Wherever "Given" appears in a line of the listing, that line should be returned.

*** Opening Material provided ***

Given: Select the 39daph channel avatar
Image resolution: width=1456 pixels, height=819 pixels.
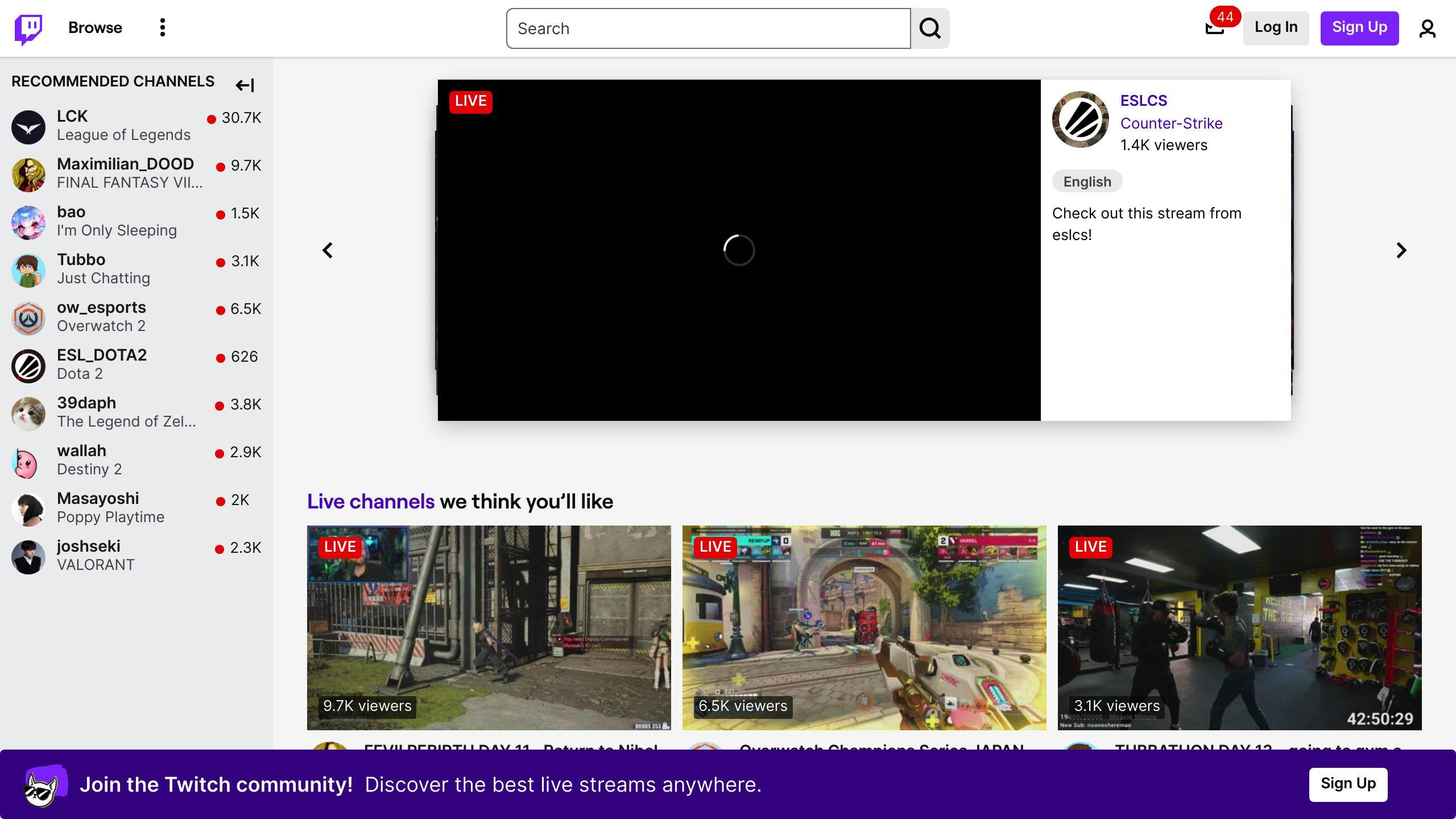Looking at the screenshot, I should coord(28,413).
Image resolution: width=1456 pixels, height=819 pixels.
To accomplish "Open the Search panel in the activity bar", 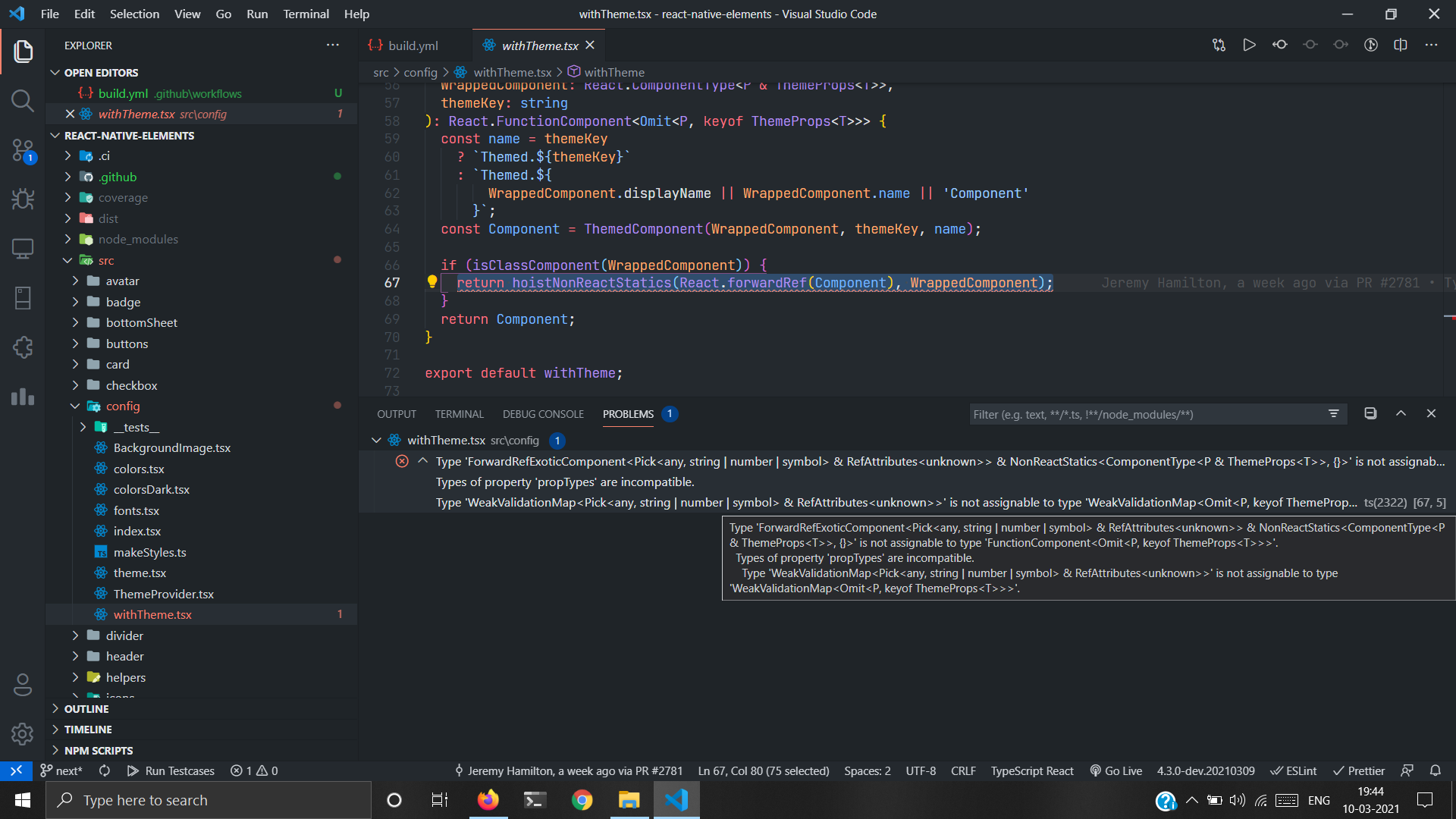I will [x=22, y=100].
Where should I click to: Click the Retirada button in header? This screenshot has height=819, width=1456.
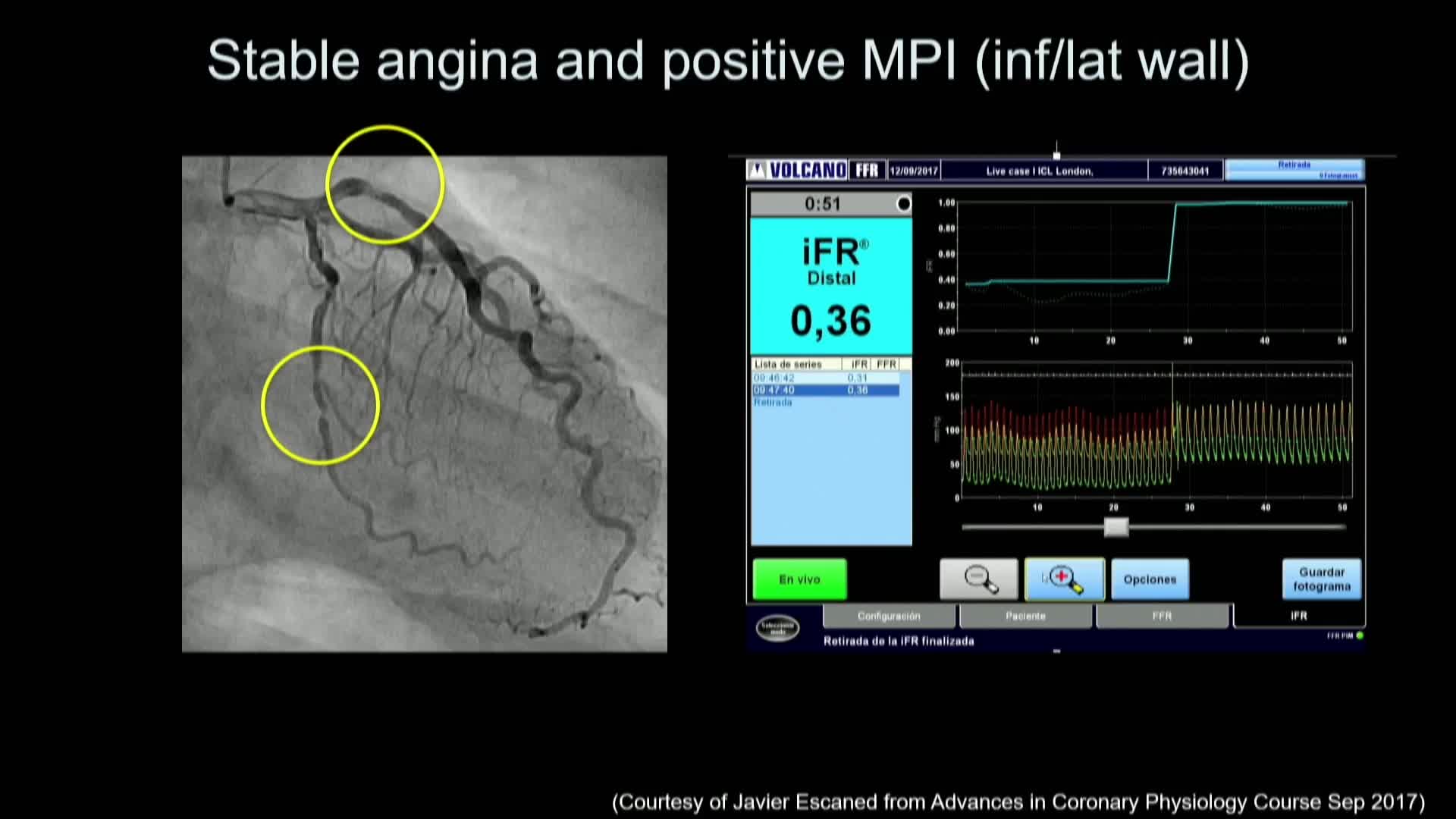[1294, 169]
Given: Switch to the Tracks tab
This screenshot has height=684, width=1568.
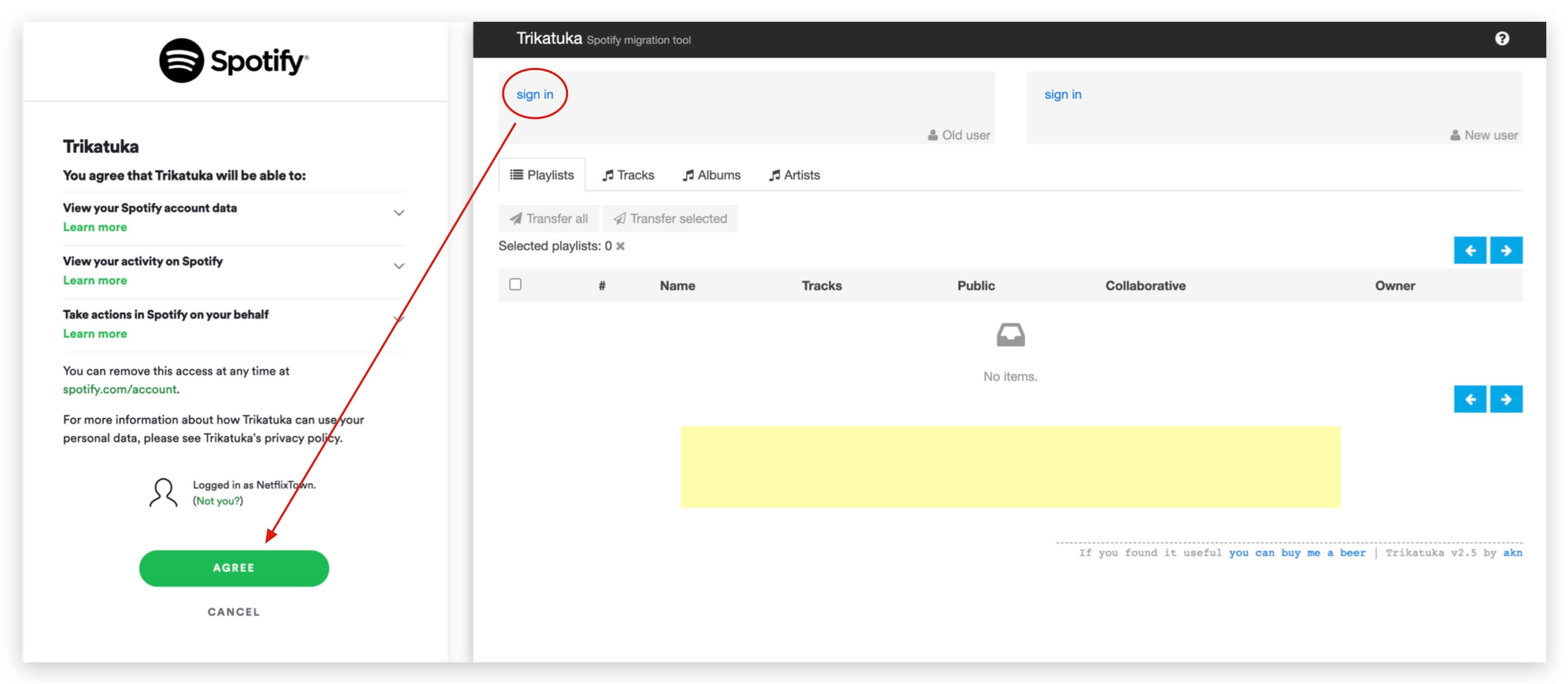Looking at the screenshot, I should (628, 175).
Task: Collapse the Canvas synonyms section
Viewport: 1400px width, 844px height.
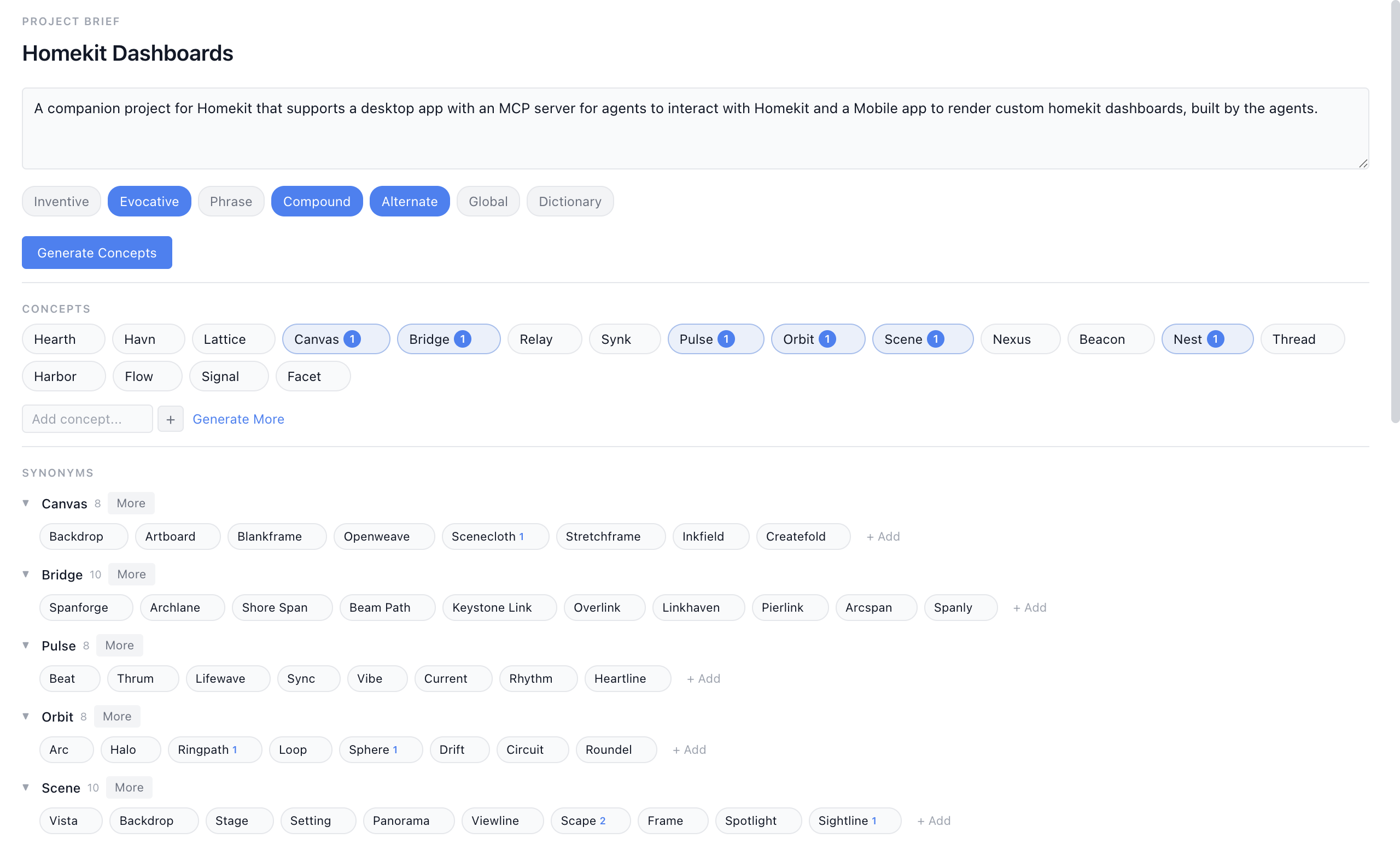Action: (x=26, y=503)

*** Closing Material provided ***

Written reply:
Given: Select the 39daph channel avatar
Given: Switch to the Tracks tab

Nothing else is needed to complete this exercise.